なんかこう、自分が権力者で、目の前の美少女二人に無茶な要求しようとしてるシチュとか、同人誌とかであったりするじゃん? あんな感じと言いますか……い、いや、何考えてるんだ、俺は。膝枕してもらえるって知って、想像力が明後日の方向に飛び過ぎてるだろ。冷静になれ。
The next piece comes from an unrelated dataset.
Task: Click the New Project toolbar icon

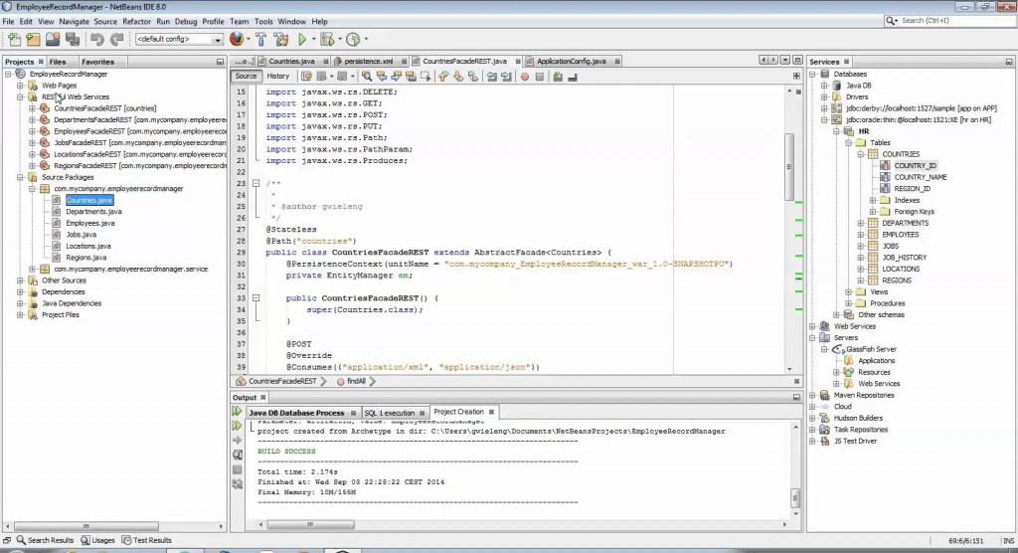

「どうぞ、名和くん。アタシでも、雪妃でも、どっちの太ももに頭をやってくれてもいいよ? 欲張りセレクトで、真ん中に頭を置くって選択肢もあるけどね」
「っ……!」
若干頬を朱に染め、いたずらな表情で言う冴島さん。
「い……いいよ? 名和くん……いつでも……私のところ……来てくれても……」
「っっっ……!」
真っ赤になり、若干潤んだ瞳を俺に向けながら、弱々しく言う月森さん。
威力が凄まじい。
し、しかし……もっと凄まじいのが……。
「ッッッッッ……!」
並ぶ、綺麗な太もも。
健康的な肌色をした冴島さんのものと、色白で宝石のような処女雪を思わせる月森さんのもの。
その両方を好きに……いや、頭を置いてもいいだなんて。
俺は……! 俺はッ……!!!
「……ぷっ」
「……?」
「ぷっ……ふふふっ……はははははっ! あはははははっ!」
「え……? んえ……!?」
何か急に冴島さんがお腹を抱えて笑い始めた。どしたどした?
「名和くん、ちょっ、ちょっと待って! あはははははっ! 面白っ! 面白いよぉ!」
「な、何がですか!? 何か変なことしてました、俺!?」
困惑しながら問うと、冴島さんは手を横に振って「ううん」と否定。じゃあ何で笑ってるのか。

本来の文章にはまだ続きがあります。